Das Leben ist eigentlich nicht notwendig, aber nicht zu verhindern.
Gedanken eines beschränkten Geistes.
mit freundlichsten Grüßen
Helmut Sorembik

Umdenken wäre eine feine Sache, aber Umdenken erfordert Menschen, die bereit und in der Lage sind, umzudenken. Der Masse der Menschen fehlt es nicht an Aufklärung. Die bekommen wir täglich in Massen. Die Masse der Menschen fehlt es allerdings an Gesundheit. Sie sind gefangen in ihren Gebrechen und psychischen Abhängigkeiten.
Mehr Gesundheit ist der erste Schritt. Ohne ihn werden wir nichts erreichen. Ich empfehle das Buch: Weltretten Geht anders: Für Menschen, die ausgetretene Pfade verlassen. Mehr darüber bei Amazon.

Liebe Freunde,
das Thema [ “ist.. rettet die Welt…”]… auch 2018 noch aktuell.
Euere Argumente sind modern eingebettet.
Lösung sind vor unseren Augen.
Ackerbau und Fischzucht, wie schon seit Jahrtausenden.
Eigenverantwortung der Sammler, Jäger, Bürger.
Glaubensfragen ausschliessen, die Verwaltung aufgeben.

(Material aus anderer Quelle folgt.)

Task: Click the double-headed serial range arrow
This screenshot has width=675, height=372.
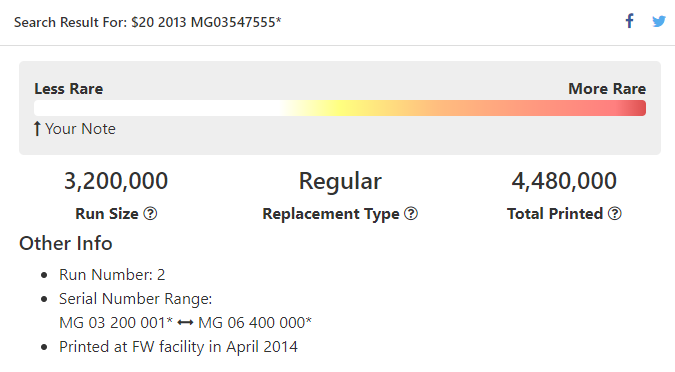Action: (185, 322)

Der einzelne entscheidet über seinen Lebensraum.
Der Planet Erde ist riesig und 100 Milliarden können
friedlich hier leben, wenn die Besserwisser keine Macht haben.
Wenn die Verantwortung in die Hand des Nachbarn gelegt wird,
kommt zwangsläufig der Zusammenbruch:
So wir es heute grausam erfahren müssen. !! de ja vue !!
ICH NEHME MEIN LEBEN IN DIE EIGENE HAND.